## A block of data
----------

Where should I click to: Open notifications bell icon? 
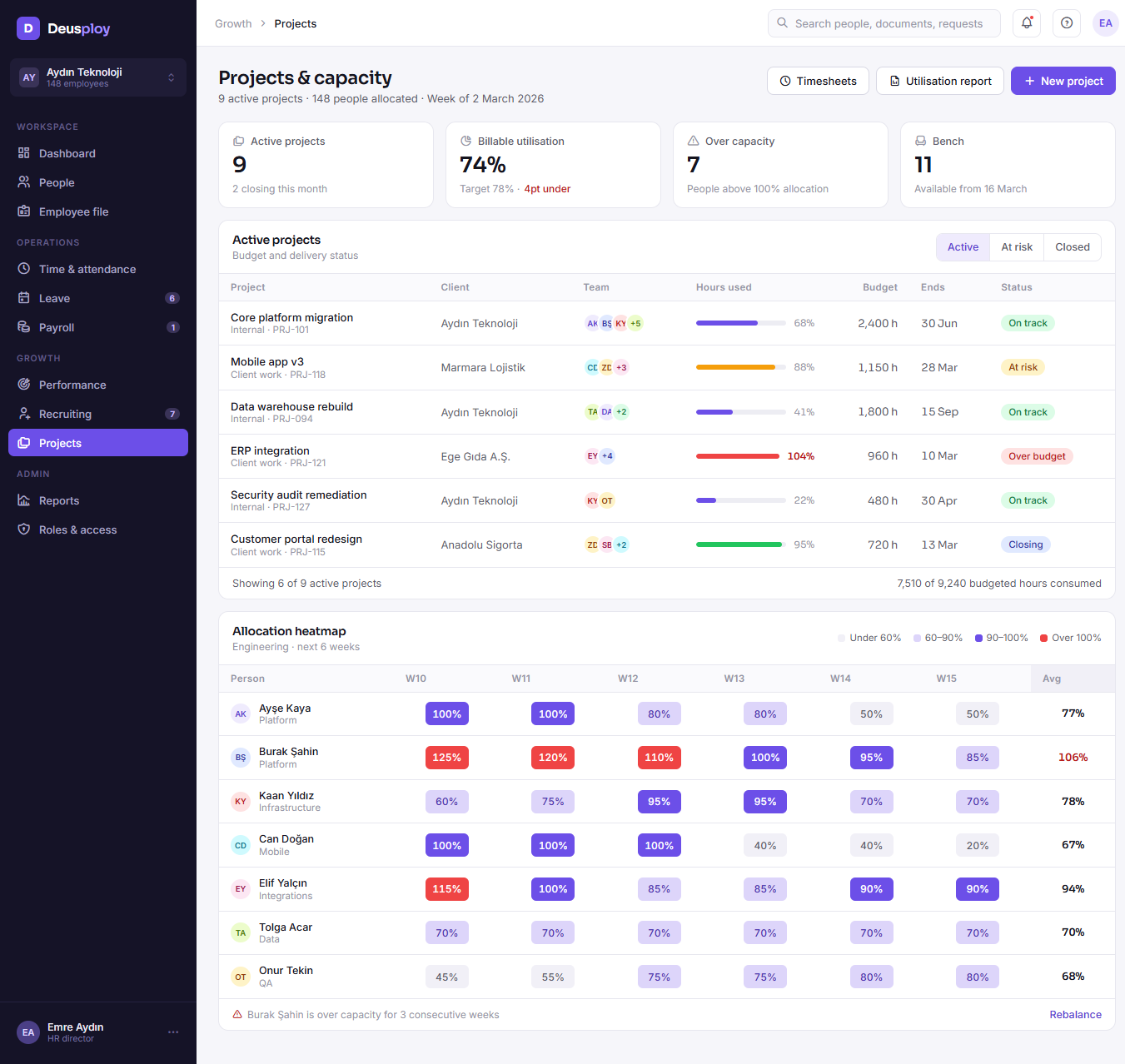pyautogui.click(x=1027, y=23)
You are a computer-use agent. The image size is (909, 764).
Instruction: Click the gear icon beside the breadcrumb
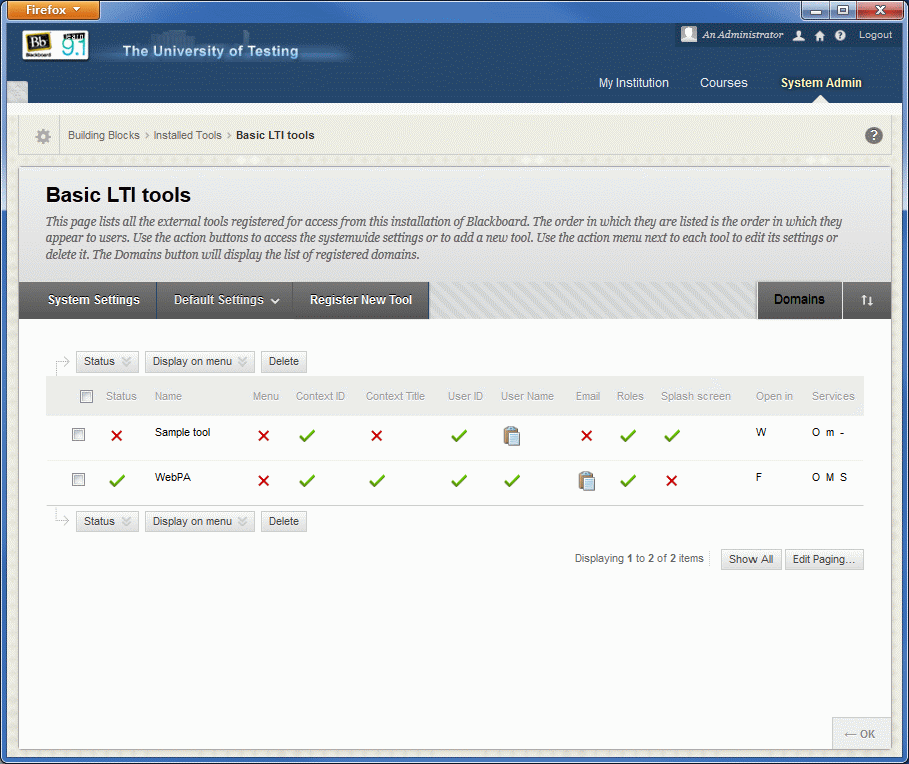coord(40,135)
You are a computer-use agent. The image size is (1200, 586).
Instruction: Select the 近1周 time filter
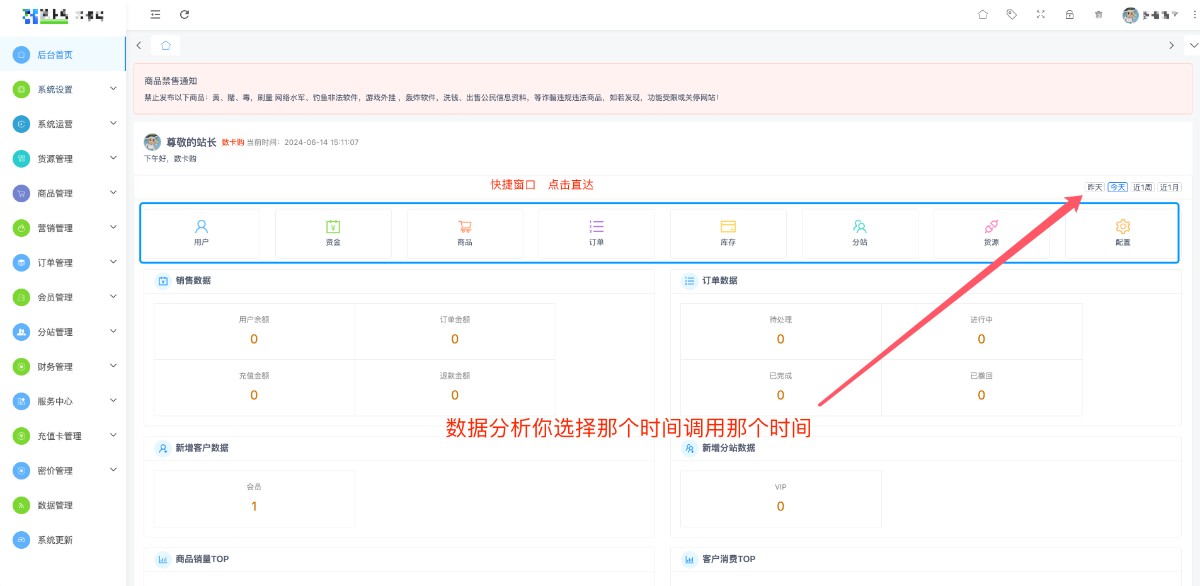[x=1142, y=187]
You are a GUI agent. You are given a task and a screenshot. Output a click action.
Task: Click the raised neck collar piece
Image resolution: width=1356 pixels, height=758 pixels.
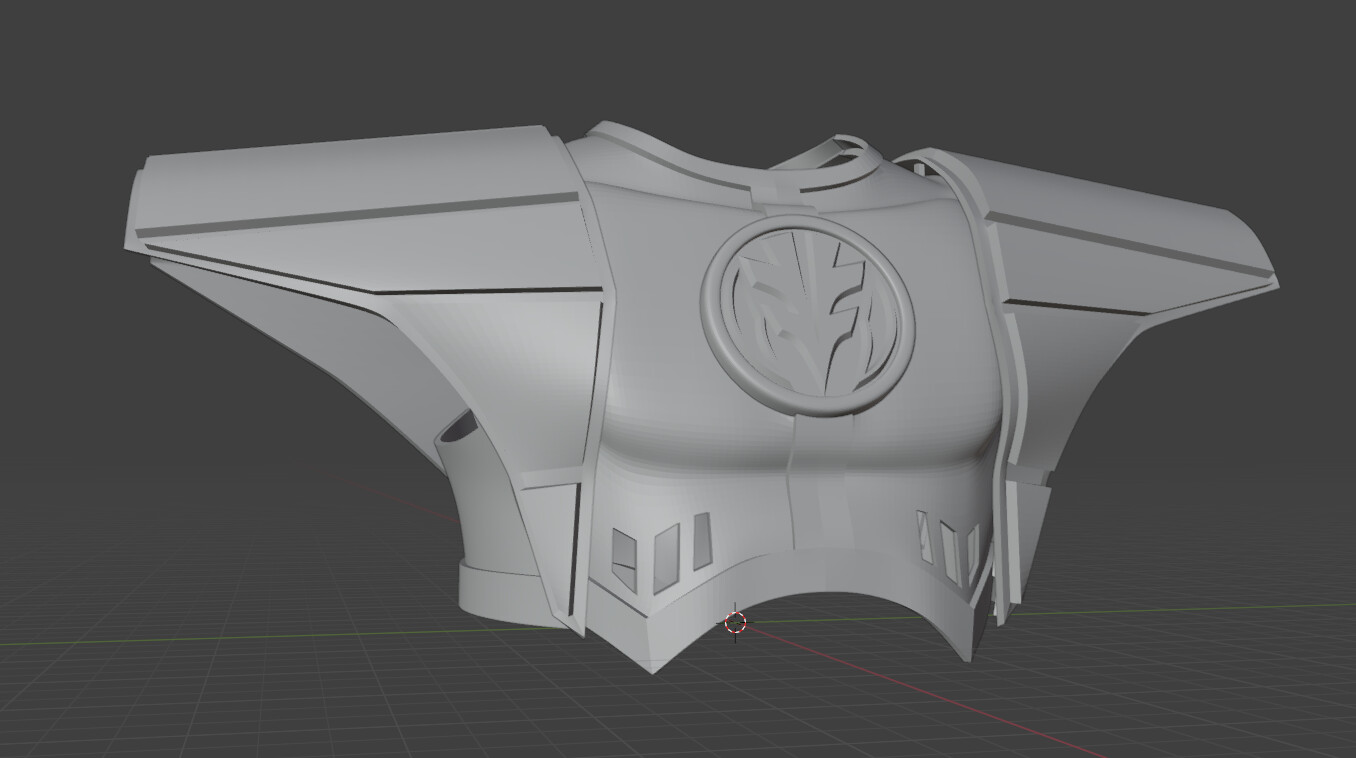[845, 150]
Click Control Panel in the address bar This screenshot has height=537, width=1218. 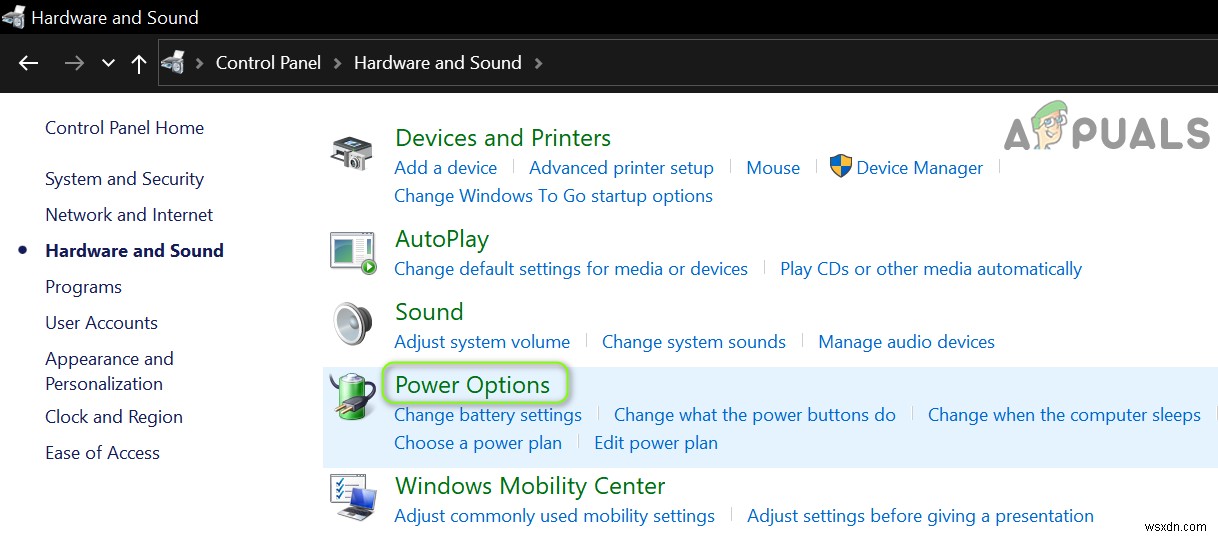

----------

## WHAT TO PRODUCE
Write out all the items above again with their requests but without the pictures, multiplying each coordinate in the answers by 0.7 and rounding to whole numbers, halves up. Leave the numbers in the requests as they are.

## REPLY TO THE TASK
Where should I click to: Open notifications bell icon? 
pyautogui.click(x=719, y=16)
You are a computer-use agent. The image size is (909, 764).
Instruction: Click the gear icon beside the breadcrumb
coord(28,95)
You are a computer-use agent. The image size is (1200, 586).
Instruction: Select the 近1周 time filter
[x=799, y=131]
You are a GUI agent. You are given a task and a screenshot. Output a click action.
Task: Click the raised neck collar piece
Image resolution: width=1356 pixels, height=758 pixels.
[592, 105]
Click Control Panel in the address bar This screenshot has height=537, width=1218. 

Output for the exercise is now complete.